When Tang’s video feed disappeared, it was replaced by audio and a screenshot captioned: “Minister Audrey Tang Taiwan.”

A disclaimer said: “Any opinions expressed by individuals on this panel are those of the individual, and do not necessarily reflect the views of the United States government.”

Tang was showing color-coded maps illustrating a country’s openness on civil rights, with Taiwan and China in different colors.

Map.
Sources claimed the White House became concerned that Audrey Tang’s map appeared to be at odds with their “one China” policy.
The Summit for Democracy

According to Reuters, Tang’s map sparked a flurry of emails between US officials, and the National Security Council reached out to the State Department to complain that the slide had not been included in “dry-run” versions of the presentation before the summit.

“They choked,” one source told Reuters of the White House reaction.

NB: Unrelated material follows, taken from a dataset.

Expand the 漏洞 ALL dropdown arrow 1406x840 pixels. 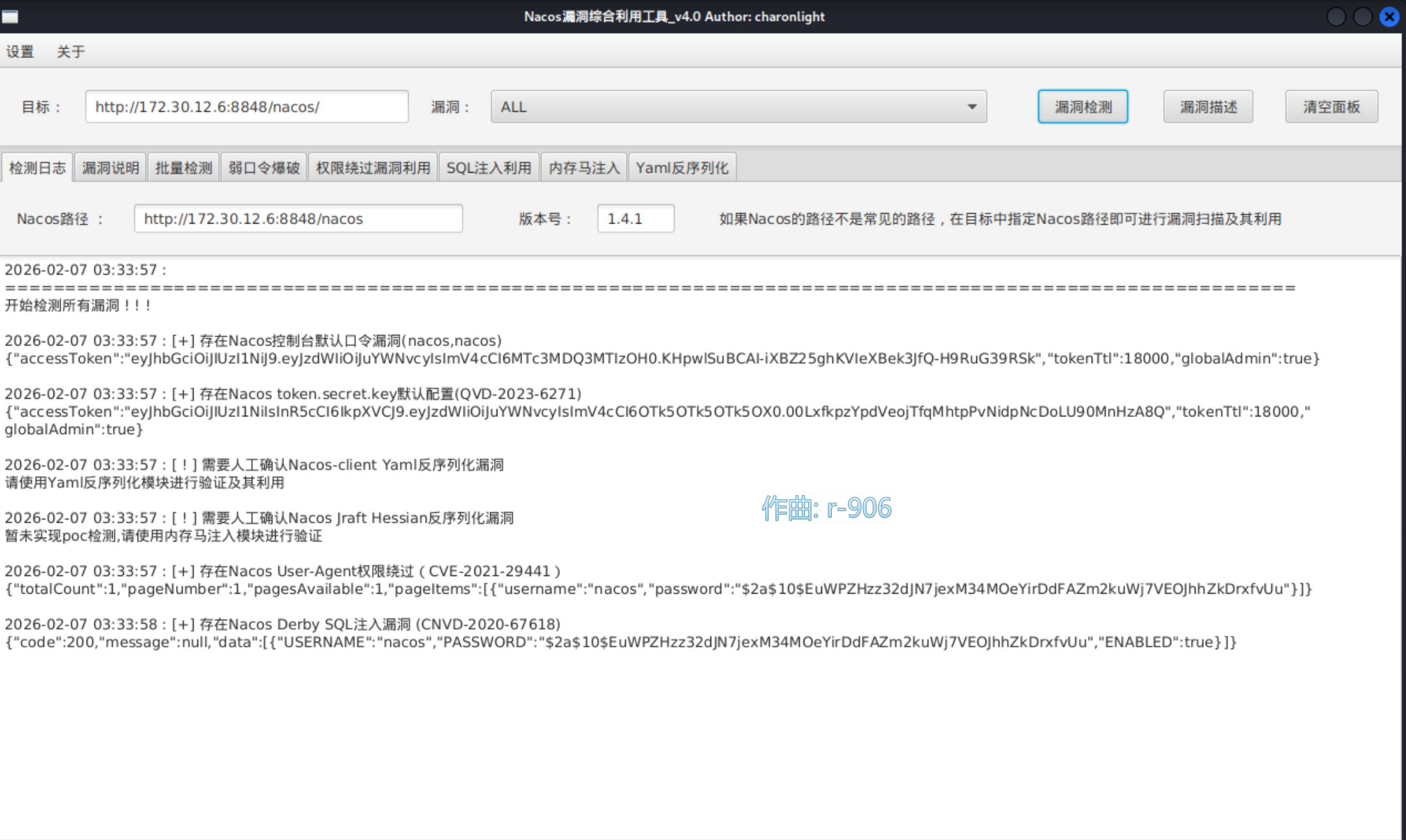(971, 107)
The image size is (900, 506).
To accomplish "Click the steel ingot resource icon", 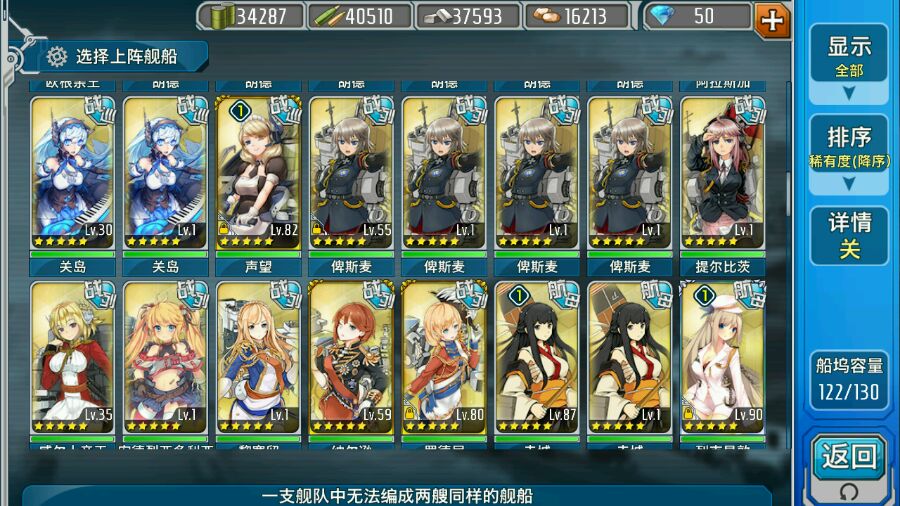I will [437, 17].
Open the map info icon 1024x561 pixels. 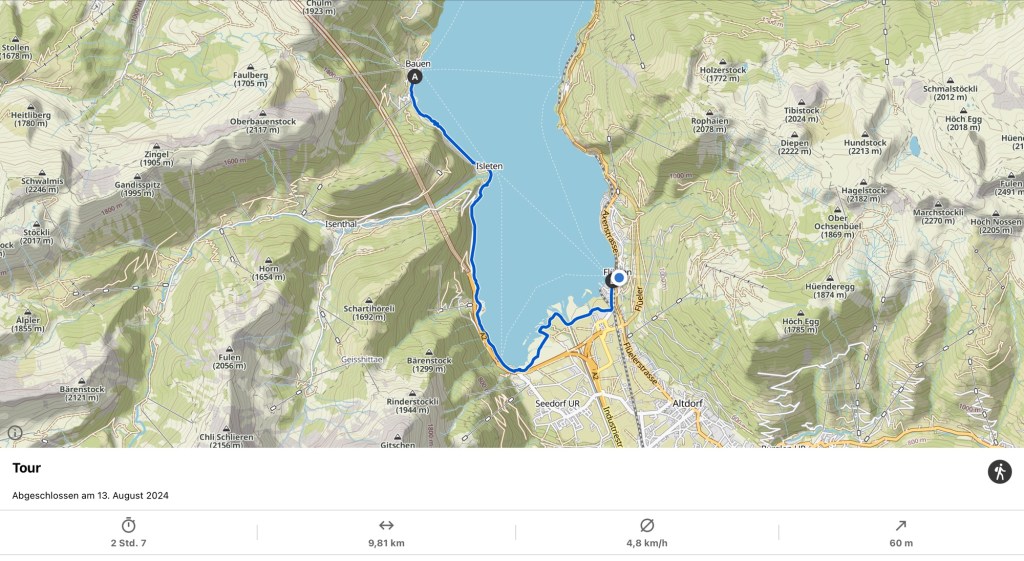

“It was clearly policy concerns,” a second source told Reuters, adding: “This was completely an internal overreaction.”

Joe Biden.
The White House acknowledges but does not take a position on China’s claim that Taiwan is part of its territory.
Chip Somodevilla/Getty Images

A spokesman for the National Security Council said the Reuters report was “inaccurate.”

“At no time did the White House direct that Minister Tang’s video feed be cut,” the person said.

Tang told Reuters that she did not believe the map had anything to do with the video feed being cut, while Taiwan’s foreign ministry blamed the incident on “technical problems.”